» **Task instructions**:
[1] In the forum thread on dating troubles, how far off the ground is the racecar Drftroadster drives every day?
[2] Transcribe everything in the forum thread from "I don't know why" down to "have went up.".

# and another one



## Drftroadster (Jan 7, 2009)

So yea, i wake up to this voice mail from the girl i was seeing, long story short, were no longer seeing each other. So i dont get it why is it that people need to be such jackasses, shes two faced, totally seems like the perfect girl when your with her, then when shes alone completely changes, complaining cos i didnt call her to hangout yesterday, when she told me she would call me when she was done at work...and ive been stood up by her like 6 times now. I really dont get it, not to mention my mother of all people introduced me to her she is doesnt go out much and was nice.. my mother stopped by my work and apoligized to me for it, its not her fault the girl was terrible. Its the same thing over and over, and it has gotten annoying. does the good girls find the [email protected]s thing apply to guys too. because i apparently find the crazies. 

Sorry i needed to vent and this seemed like a decent place to do so.


----------



## smokey_joe (Oct 14, 2005)

Well, at least you're rid of her now.

I don't know why there are so many losers in the world today. I don't know all the hardships you guys have at finding a good date, but I know for us girls, it's hard enough to find a guy with a job, much less one that doesn't live at home, AND treats you right.

And then, if you keep dating a certain kind of person, after a while you have to ask yourself why YOU are attracted to THEM. I mean, you said she stood you up 6 times!!! She should have been gone after the second time. I would say the first, but stuff does happen. But after the second time, big red flags should have went up.

So, instead of asking why all the girls treat you a certain way, ask why you allow yourself to be treated this way.


----------



## Drftroadster (Jan 7, 2009)

Well the 6 times i partially blame on snow. for some at least, the last two not really, i daily drive a racecar thats 2 inches off the ground if its clear enough for it then its good. As for why i stuck around so long i dont really know, the last girl i dated did this too i left the 2nd time she stood me up. But its more of the thing of me hating to be alone, i live pretty far from most of my friends, so its usally me and my dogs, and thats also the reason i play video games, i guess i just enjoyed the feeling of having someone around.. im more then thankful for my dogs, i love them with all my heart, because i know i get it right back and that will never change.


----------



## ericschevy (Nov 10, 2006)

I feel ya man.. Have had my fair share of psychos, just split with the last one.
Extremely jealous, insecure, likes to accuse me of things I'm not doing and was not like that when I met her.Yup, been there.


----------



## LiiL_L0cz_Red_N0se (Sep 15, 2008)

lmao... oh yes, us girls have the same luck lol.... rule of thumb "good girls get bad guys, and good guys get bad girls...." just the way people balance out trust me i have found some JERKS! out ther... and some messed up in the head guys as well... ppl are just too afraid to let ppl in becuase 9out of every 10 relationship fails now and days


----------



## BedlamBully (Jun 6, 2008)

Women/Men doesn't matter they all have their share of psycho's lol. I find it funny though that we are all how old? At least most of us are at least in our 20's. Why is it so hard to just be an adult?...if you don't like something, if you aren't happy with it. SAY SOMETHING! Don't let it just fester up until you explode and then do something you regrete. It just baffles me how hard people find it to just open your mouth and tell it like it is.

» **Entries**:
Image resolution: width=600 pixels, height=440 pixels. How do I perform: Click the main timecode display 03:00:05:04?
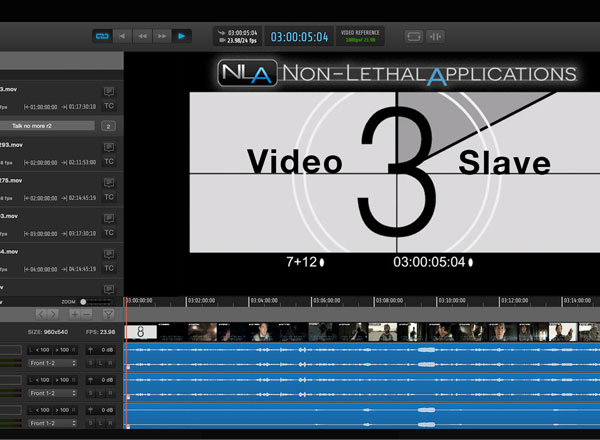coord(299,37)
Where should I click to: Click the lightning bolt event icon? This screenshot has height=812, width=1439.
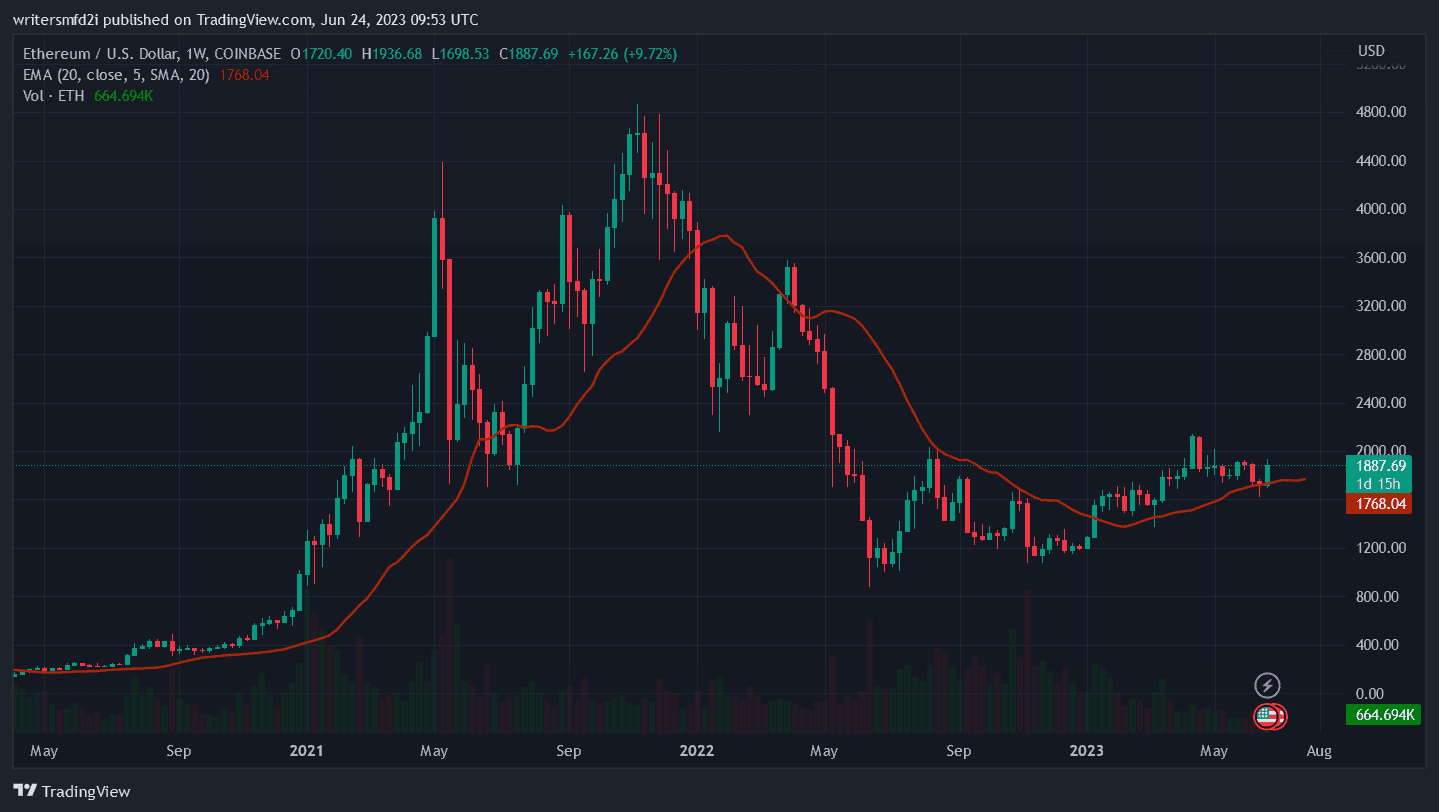click(1267, 685)
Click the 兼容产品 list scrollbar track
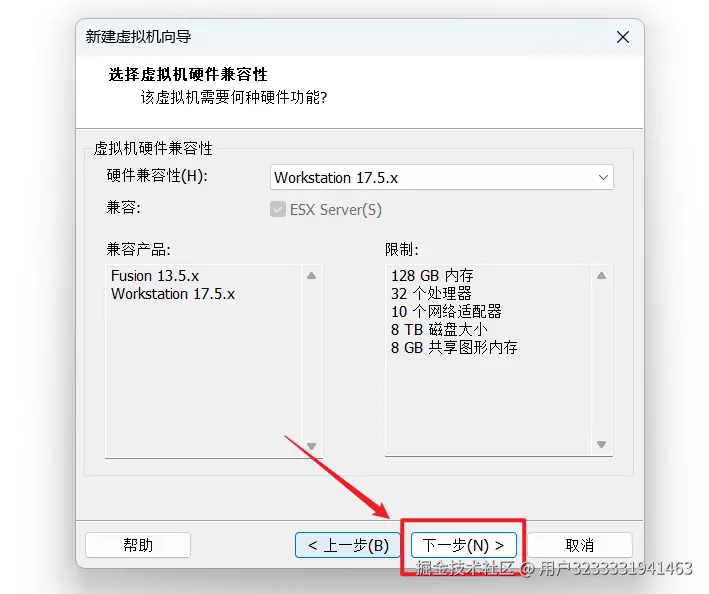The width and height of the screenshot is (709, 594). coord(312,361)
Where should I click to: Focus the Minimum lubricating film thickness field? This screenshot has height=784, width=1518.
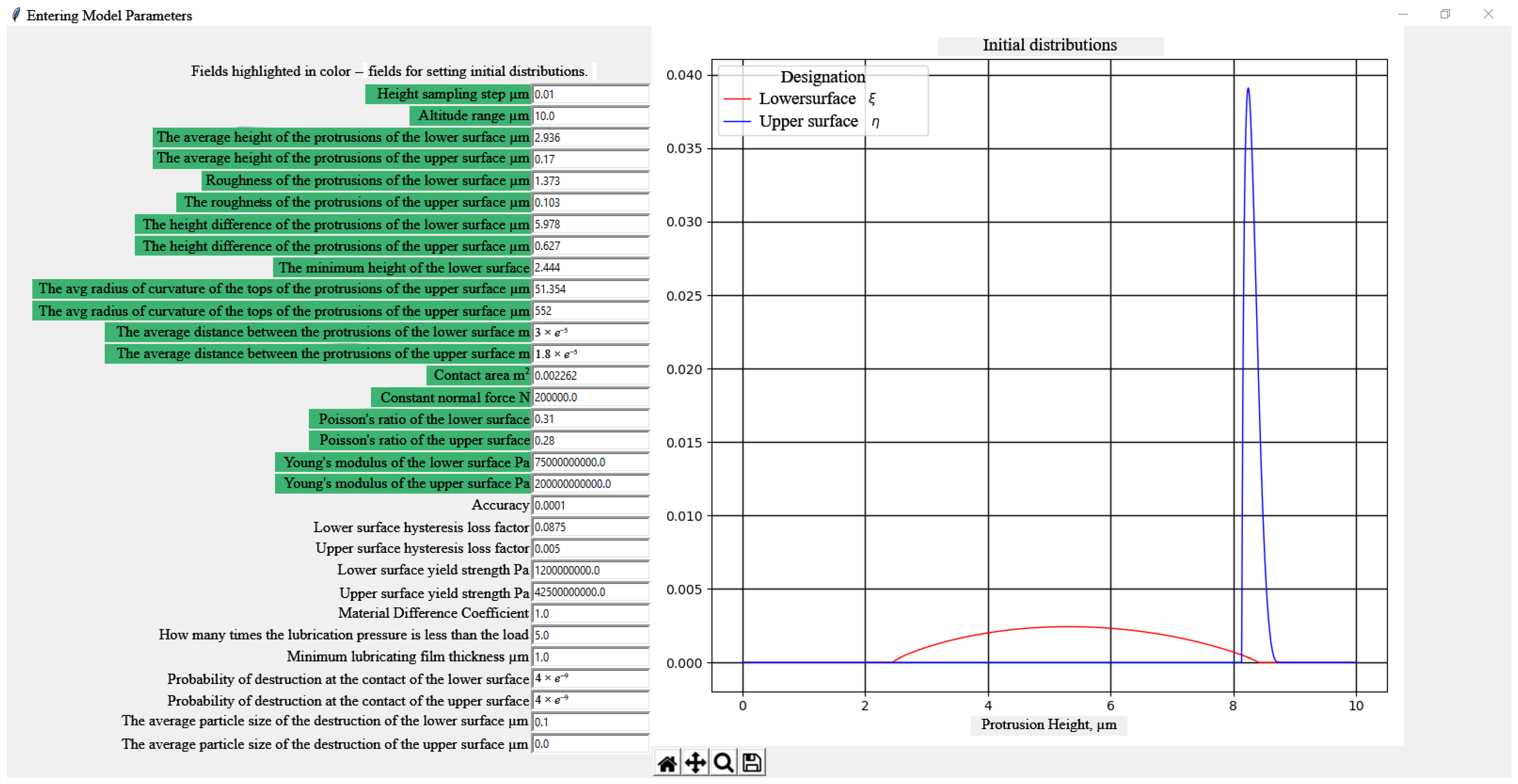[x=590, y=657]
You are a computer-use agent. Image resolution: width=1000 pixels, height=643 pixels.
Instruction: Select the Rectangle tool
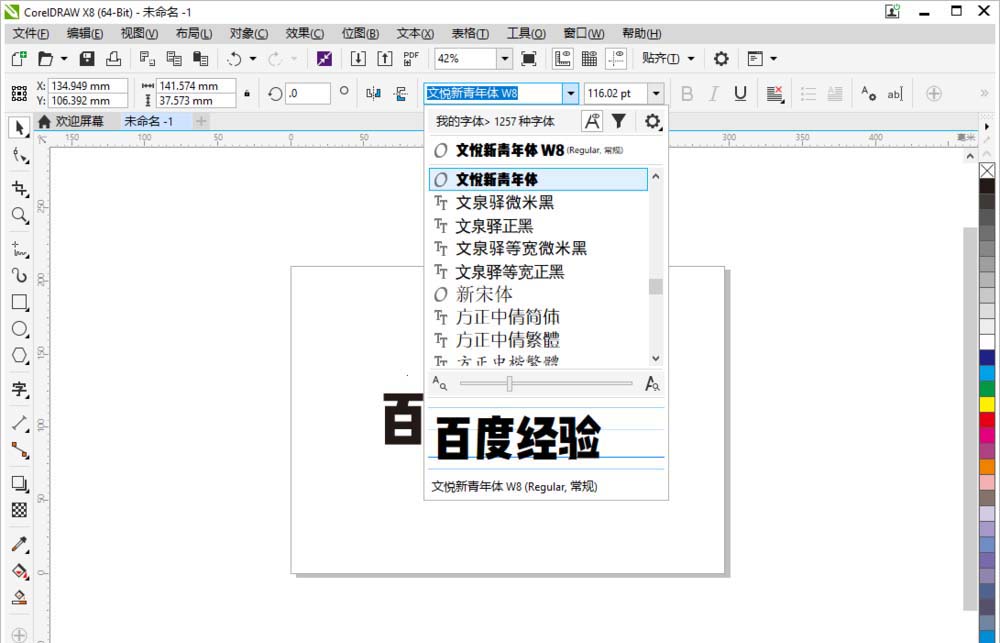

» **Answers by task**:
[1] 2 inches.

[2]
I don't know why there are so many losers in the world today. I don't know all the hardships you guys have at finding a good date, but I know for us girls, it's hard enough to find a guy with a job, much less one that doesn't live at home, AND treats you right.

And then, if you keep dating a certain kind of person, after a while you have to ask yourself why YOU are attracted to THEM. I mean, you said she stood you up 6 times!!! She should have been gone after the second time. I would say the first, but stuff does happen. But after the second time, big red flags should have went up.